Major airlines canceled more than 2,000 flights and moved aircraft out of the path of Hurricane Isabel (search) on Thursday as its powerful winds severely disrupted air travel in the United States.
Airlines suspended flights at 19 airports in the Northeast, South and Midwest, the Federal Aviation Administration (search) said. Some travelers headed for one New York-area airport were held up for six hours.
Many cancellations also affected flights scheduled for Friday, and Isabel's impact could spill over into the weekend. Airlines removed planes from the rain-swept tarmac at Washington's Reagan-National Airport in the shadow of the capital.
As the leading winds and rains of Isabel moved into the region, flights at all three Washington-area airports were suspended late in the afternoon with plans to re-start sometime Friday, depending on weather conditions.
"The airlines are strategic about getting their planes out and then recouping their schedule. We (could) see ripple effects into Saturday," said Tara Hamilton, a spokeswoman for the authority that runs Reagan National and Dulles.
International arrivals and departures at Dulles airport, where United Airlines operates a hub, were also canceled, including British Airways service to and from London's Heathrow airport.
Baltimore-Washington International airport in Maryland, where Southwest Airlines (LUV) operates 156 daily flights, experienced numerous cancellations and delays.
About half of flights on the East Coast and about one-fifth of flights nationwide were canceled between 7 p.m. EDT Wednesday and 2 p.m. Thursday, according to David Stempler of the Air Travelers Association.
Leading winds from Isabel forced the air traffic control tower at Norfolk to close. "Basically, if an airport has winds of more than 50 miles per hour you are not going to be operating aircraft," said FAA spokeswoman Laura Brown.

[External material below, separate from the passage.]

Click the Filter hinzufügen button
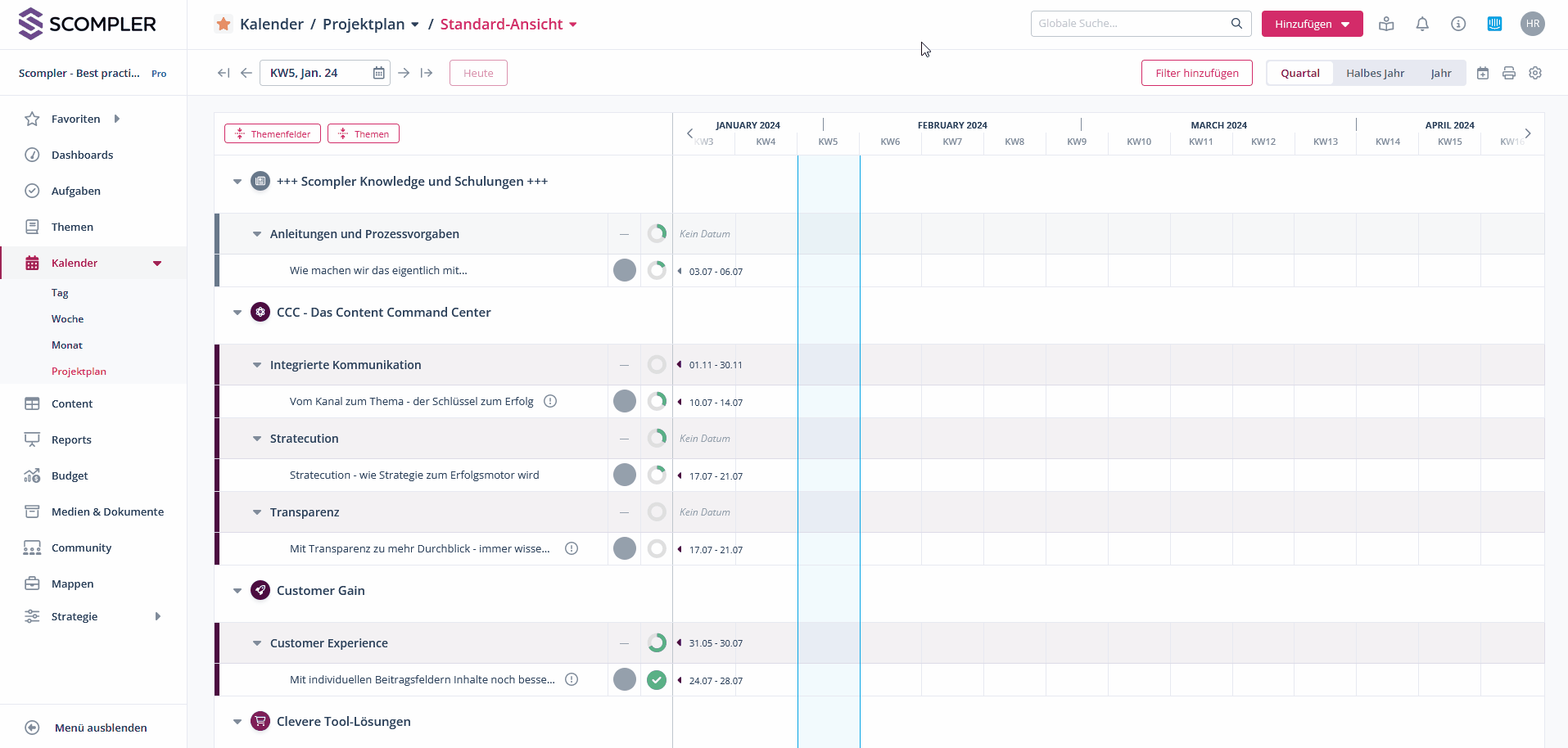 pos(1196,73)
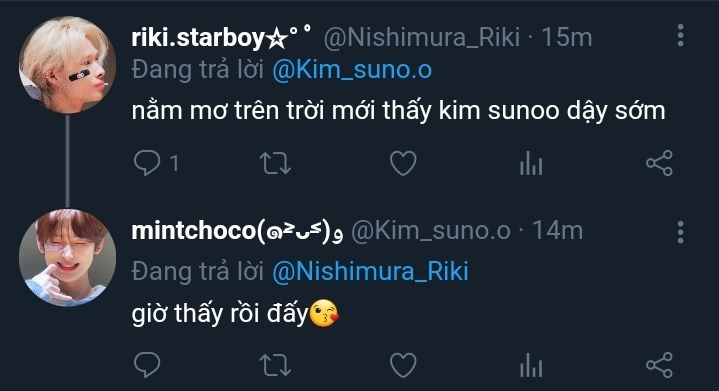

The FAA diverted air traffic west of the storm but eastern routes were quieter than normal for a busy weekday because of the high volume of cancellations. Still there were some hang-ups that rippled to other areas.
Arrival delays at Philadelphia averaged 91 minutes and New York's LaGuardia airport averaged an hour. Some flights at LaGuardia were delayed by almost 11 because of heavy wind gusts that reduced runway operations.
The FAA said the total number of flights canceled topped 2,000 as of late Thursday. National air traffic headaches were also complicated by a series of thunderstorms in the Midwest causing delays in Minneapolis and Dallas-Fort Worth.
US Airways, which emerged from bankruptcy in March, canceled nearly 700 flights and will be the hardest hit major airline due to its high concentration of eastern routes.
Southwest canceled flights at Norfolk and BWI. American Airlines (AMR) canceled 150 flights and its commuter unit, American Eagle, has suspended some service. Northwest Airlines (NWAC) canceled 111 flights and moved planes as did Continental Airlines (CAL). United canceled 139 flights and Delta Air Lines (DAL) more than 200.
Isabel disrupted other transportation operations, including Washington's Metro subway and bus system which closed at 11 a.m. Federal government offices in the capital were closed, so demand for mass transit was limited.
Amtrak, the nation's only city-to-city passenger railroad, halted service south of Washington and East Coast service to Chicago.
The Chesapeake Bay Bridge in Maryland, a key route to coastal areas, was closed because of high winds.